Jusqu'à présent l'Empereur a marché dans le sens de cette révolution, il s'est mis à la tête du mouvement. En suivant ce qu'il appelait son étoile, il est devenu l'homme de son siècle. Il l'est encore et le sera toujours tant qu'il aura le courage d'aller en avant. Mais dès qu'il reculera, dès qu'il voudra s'arrêter, dès qu'il hésitera seulement il sera brisé. Je ne dis pas cela pour vous empêcher de vous dévouer mais pour vous engager à agir avec prudence. Je sais que vous voyez courir le vent, que vous en savez bien plus que moi.. Seulement je vous prie d'ouvrir vos yeux et vos oreilles. Je me permets de vous recommander d'être sur vos gardes.
Tel est le principal but de ma lettre ; toutefois en vous présentant mes vœux et mes félicitations, je désire ajouter un mot relativement à la demande que j'ai adressée l'année dernière au Ministère des colonies et de l'Algérie. J'aimerais pouvoir la retirer. Comme je tenais à me montrer digne de cette faveur, si je l'obtenais par votre protection, j'ai dû me mettre en mesure d'en profiter et faire pour cela quelques sacrifices, mais plus elle est ajournée, plus ces sacrifices deviennent considérables et je crois qu'il est plus sage d'y renoncer entièrement. D'ailleurs j'ai appris qu'il ne suffirait pas d'une décision ministérielle pour que tout fut réglé et qu'il fallait employer des moyens auxquels je répugne, pour qu'elle eut son effet. Vous n'y pourriez rien à ce qu'il paraît. Je viens donc vous remercier de ce que vous avez fait. Vous avez fait tout ce que je pouvais attendre d'un ami et j'en suis très reconnaissant.

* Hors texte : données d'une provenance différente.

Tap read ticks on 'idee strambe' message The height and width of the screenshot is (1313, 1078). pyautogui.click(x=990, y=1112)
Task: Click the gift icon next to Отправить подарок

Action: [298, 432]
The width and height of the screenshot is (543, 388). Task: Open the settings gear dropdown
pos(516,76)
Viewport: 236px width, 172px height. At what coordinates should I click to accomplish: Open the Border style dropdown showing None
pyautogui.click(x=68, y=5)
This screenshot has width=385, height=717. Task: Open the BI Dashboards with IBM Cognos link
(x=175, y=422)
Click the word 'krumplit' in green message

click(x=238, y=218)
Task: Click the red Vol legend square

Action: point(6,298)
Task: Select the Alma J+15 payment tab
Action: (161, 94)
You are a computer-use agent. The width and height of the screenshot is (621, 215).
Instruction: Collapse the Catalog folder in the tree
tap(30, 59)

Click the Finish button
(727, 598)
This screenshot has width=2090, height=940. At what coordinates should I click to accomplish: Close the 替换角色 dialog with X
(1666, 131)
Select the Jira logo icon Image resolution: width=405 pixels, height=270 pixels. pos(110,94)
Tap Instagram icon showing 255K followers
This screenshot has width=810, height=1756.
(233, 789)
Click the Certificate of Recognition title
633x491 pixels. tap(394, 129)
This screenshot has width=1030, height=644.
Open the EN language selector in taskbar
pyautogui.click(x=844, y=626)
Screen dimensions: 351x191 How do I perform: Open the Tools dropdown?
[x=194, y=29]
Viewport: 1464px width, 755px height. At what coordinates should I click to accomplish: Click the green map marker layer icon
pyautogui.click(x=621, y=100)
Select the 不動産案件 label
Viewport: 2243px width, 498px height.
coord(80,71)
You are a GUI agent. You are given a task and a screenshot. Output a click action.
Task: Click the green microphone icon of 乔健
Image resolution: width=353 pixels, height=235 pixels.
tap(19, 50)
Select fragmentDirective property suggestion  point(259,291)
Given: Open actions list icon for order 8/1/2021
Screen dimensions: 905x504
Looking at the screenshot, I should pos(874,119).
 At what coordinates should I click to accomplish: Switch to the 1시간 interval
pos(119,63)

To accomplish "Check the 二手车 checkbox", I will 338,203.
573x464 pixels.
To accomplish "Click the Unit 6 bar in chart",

Si mon fils persiste dans son idée d'aller se fixer en Afrique il achètera ou louera dans la province d'Alger une petite ferme, sans demander autre chose au gouvernement français que la protection qu'il a toujours généreusement et loyalement accordée à tous ceux qui sont venus s'établir sur ces provinces africaines.
Agréez mon cher Alexandre tous mes vœux pour votre bonheur et l'assurance de mon dévouement.